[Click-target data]
----

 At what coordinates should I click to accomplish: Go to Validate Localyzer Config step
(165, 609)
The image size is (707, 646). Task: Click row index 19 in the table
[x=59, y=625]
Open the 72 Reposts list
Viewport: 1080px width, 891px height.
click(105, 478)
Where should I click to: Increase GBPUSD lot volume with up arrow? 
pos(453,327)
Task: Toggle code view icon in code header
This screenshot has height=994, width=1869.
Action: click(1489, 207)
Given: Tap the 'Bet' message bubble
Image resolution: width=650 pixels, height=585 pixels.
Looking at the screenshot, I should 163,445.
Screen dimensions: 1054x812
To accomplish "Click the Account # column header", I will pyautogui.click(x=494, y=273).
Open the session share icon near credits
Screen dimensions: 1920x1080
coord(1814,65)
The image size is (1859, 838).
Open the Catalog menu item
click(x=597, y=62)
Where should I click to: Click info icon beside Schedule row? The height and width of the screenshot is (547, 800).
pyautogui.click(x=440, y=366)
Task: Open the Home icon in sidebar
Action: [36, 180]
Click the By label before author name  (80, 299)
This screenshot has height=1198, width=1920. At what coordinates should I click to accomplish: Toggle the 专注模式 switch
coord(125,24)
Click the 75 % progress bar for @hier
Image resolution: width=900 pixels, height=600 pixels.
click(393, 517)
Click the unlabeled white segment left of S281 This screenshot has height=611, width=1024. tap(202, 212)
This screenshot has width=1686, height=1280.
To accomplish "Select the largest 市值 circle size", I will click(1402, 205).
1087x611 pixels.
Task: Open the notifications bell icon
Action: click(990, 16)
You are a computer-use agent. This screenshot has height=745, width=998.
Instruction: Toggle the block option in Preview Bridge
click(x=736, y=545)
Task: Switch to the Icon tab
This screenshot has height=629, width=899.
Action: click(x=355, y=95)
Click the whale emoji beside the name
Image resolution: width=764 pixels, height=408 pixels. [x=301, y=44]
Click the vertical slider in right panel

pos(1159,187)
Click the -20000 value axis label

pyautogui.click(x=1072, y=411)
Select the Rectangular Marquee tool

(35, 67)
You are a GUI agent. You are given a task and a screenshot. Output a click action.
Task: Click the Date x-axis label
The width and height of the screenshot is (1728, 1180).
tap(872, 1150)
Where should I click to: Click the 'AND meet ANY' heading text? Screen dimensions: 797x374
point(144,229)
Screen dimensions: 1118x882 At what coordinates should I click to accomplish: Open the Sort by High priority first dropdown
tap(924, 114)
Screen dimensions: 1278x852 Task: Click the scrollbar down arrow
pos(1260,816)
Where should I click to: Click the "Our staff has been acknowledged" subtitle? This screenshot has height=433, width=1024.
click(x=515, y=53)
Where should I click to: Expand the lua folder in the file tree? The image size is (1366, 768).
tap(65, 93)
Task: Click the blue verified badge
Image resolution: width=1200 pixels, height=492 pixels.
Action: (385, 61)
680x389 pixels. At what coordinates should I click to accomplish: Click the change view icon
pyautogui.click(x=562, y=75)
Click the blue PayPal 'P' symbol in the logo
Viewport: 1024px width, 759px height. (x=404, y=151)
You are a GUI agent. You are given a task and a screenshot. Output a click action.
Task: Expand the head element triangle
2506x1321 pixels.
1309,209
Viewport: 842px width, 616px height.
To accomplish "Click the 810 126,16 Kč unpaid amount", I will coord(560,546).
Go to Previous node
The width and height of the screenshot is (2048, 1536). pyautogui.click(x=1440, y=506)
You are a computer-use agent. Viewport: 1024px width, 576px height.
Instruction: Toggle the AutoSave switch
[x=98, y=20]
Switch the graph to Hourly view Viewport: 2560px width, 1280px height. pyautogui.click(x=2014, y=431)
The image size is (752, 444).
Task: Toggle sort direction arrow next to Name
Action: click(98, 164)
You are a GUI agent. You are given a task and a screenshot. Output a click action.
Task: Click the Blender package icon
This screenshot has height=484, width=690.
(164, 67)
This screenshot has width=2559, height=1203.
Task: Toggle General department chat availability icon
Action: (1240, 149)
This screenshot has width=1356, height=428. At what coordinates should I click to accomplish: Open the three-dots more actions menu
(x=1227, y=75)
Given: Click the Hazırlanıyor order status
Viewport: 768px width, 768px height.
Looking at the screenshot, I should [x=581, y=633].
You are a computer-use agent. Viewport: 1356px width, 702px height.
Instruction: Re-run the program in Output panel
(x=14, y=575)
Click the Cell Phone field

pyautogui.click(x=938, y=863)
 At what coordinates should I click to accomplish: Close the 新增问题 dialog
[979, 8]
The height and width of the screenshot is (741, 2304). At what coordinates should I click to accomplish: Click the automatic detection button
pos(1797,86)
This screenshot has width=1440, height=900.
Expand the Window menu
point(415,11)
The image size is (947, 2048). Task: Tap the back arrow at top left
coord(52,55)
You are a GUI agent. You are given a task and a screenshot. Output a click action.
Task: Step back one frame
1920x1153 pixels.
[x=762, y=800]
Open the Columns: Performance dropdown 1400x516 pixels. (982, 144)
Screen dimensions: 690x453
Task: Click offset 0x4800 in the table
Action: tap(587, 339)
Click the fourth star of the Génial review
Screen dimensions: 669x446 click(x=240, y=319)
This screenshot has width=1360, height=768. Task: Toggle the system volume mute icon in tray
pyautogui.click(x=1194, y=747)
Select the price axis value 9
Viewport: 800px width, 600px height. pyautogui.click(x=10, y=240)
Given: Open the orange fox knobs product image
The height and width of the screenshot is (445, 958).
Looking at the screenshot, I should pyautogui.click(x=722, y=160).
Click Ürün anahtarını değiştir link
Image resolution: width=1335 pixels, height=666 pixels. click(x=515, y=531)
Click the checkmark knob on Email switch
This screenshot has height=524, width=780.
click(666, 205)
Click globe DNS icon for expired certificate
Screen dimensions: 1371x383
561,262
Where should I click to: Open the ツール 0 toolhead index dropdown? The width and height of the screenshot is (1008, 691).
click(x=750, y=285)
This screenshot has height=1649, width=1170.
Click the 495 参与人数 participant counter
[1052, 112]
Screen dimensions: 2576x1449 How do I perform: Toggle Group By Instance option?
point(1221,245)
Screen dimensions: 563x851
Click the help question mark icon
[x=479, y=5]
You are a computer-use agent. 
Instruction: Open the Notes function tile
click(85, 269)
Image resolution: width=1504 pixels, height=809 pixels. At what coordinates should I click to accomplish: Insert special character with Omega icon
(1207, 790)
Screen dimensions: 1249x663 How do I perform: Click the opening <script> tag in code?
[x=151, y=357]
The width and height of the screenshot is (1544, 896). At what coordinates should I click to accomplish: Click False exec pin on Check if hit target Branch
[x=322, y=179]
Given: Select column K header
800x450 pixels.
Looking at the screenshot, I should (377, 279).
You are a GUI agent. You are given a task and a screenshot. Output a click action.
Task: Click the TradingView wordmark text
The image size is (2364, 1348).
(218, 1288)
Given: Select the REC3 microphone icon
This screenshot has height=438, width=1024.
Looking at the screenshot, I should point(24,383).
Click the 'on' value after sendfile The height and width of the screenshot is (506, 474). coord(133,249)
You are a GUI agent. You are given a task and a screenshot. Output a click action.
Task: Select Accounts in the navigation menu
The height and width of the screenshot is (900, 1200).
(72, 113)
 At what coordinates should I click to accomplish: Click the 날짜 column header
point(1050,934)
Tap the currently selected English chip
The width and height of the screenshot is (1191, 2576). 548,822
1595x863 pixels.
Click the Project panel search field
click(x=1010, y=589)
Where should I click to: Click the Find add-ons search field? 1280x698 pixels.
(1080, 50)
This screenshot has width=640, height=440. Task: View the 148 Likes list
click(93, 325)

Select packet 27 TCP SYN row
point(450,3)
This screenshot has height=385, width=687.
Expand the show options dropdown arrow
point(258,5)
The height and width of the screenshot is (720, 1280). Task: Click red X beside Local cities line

----

Work to complete
Please copy out the part of the records that opens with the first line and closes with the line containing "click(x=597, y=62)", keeping both ends.

Finished task
 At what coordinates should I click to accomplish: Go to Validate Localyzer Config step
(165, 609)
The image size is (707, 646). Task: Click row index 19 in the table
[x=59, y=625]
Open the 72 Reposts list
Viewport: 1080px width, 891px height.
click(105, 478)
Where should I click to: Increase GBPUSD lot volume with up arrow? 
pos(453,327)
Task: Toggle code view icon in code header
This screenshot has height=994, width=1869.
Action: click(1489, 207)
Given: Tap the 'Bet' message bubble
Image resolution: width=650 pixels, height=585 pixels.
Looking at the screenshot, I should 163,445.
Screen dimensions: 1054x812
To accomplish "Click the Account # column header", I will pyautogui.click(x=494, y=273).
Open the session share icon near credits
Screen dimensions: 1920x1080
coord(1814,65)
The image size is (1859, 838).
Open the Catalog menu item
click(x=597, y=62)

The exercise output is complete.